We have a recent performance bench mark that I am trying to understand. We have a large script that performance appears 50% slower on a Redhat Linux machine than a Windows 7 laptop where the specs are comparable. The linux machine is virtualized using kvm and has 4 cores assigned to it along with 16GB of memory. The script is not io intensive but has quite a few for loops. Mainly I am wondering if there are any R compile options that I can use to optimize or any kernel compiler options that might help to make this more comparable. Any pointers would be appreciated. I will try to get another machine and test it in using raw metal also for a better comparison.

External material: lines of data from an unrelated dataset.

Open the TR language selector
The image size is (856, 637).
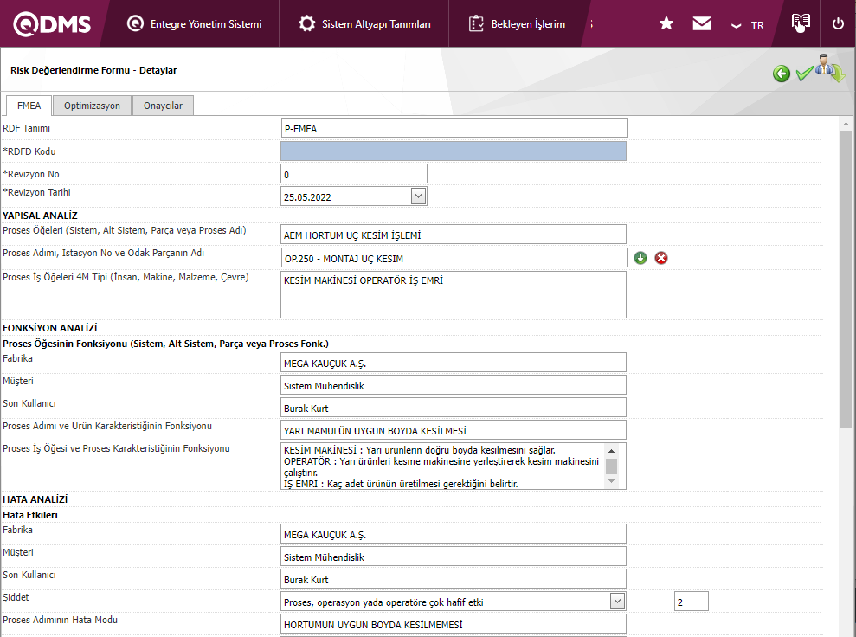748,25
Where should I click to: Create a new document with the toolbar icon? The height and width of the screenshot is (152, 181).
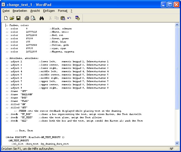tap(6, 18)
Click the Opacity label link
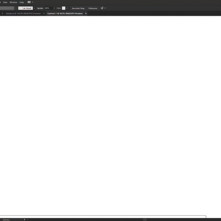The image size is (221, 221). tap(40, 8)
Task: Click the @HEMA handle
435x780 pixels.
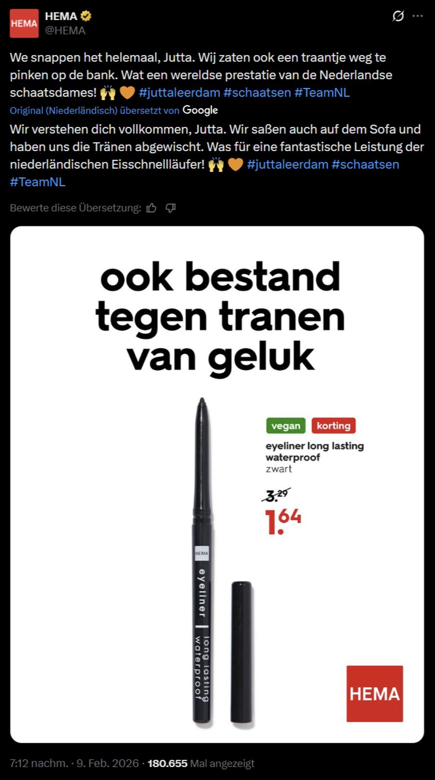Action: 65,30
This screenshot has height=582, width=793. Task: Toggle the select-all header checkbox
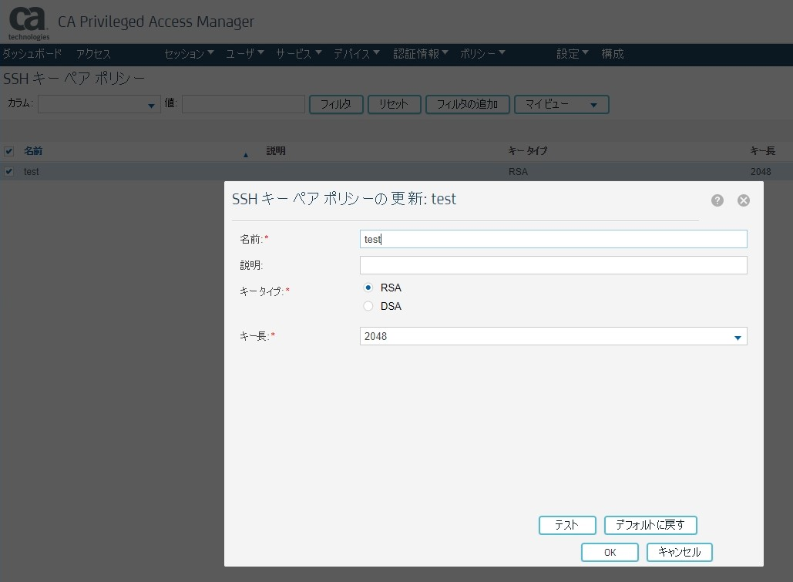pos(9,151)
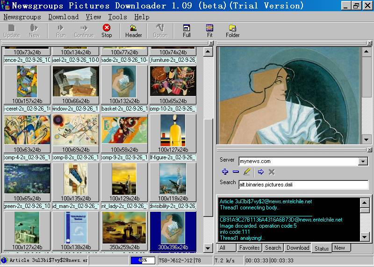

These are the configure flags that I am using to compile R on the linux machine. I have experimented quite a bit and this seems to cut 12 seconds off the execution time in the green for larger data sets. Essentially I went from 2.087 to 1.48 seconds with these options.
./configure CFLAGS="-O3 -g -std=gnu99" CXXFLAGS="-O3 -g" FFLAGS="-O2 -g" LDFLAGS="-Bdirect,--hash-stype=both,-Wl,-O1" --enable-R-shlib --without-x --with-cairo --with-libpng --with-jpeglib
Update 1
The script has not been optimized yet. Another group is actually working on the script and we have put in requests to use the apply function but not sure how this explains the disparity in the times.
The top of the profile looks like this. Most of these functions will later be optimized using the apply functions but right now it is bench marked apples to apples on both machines.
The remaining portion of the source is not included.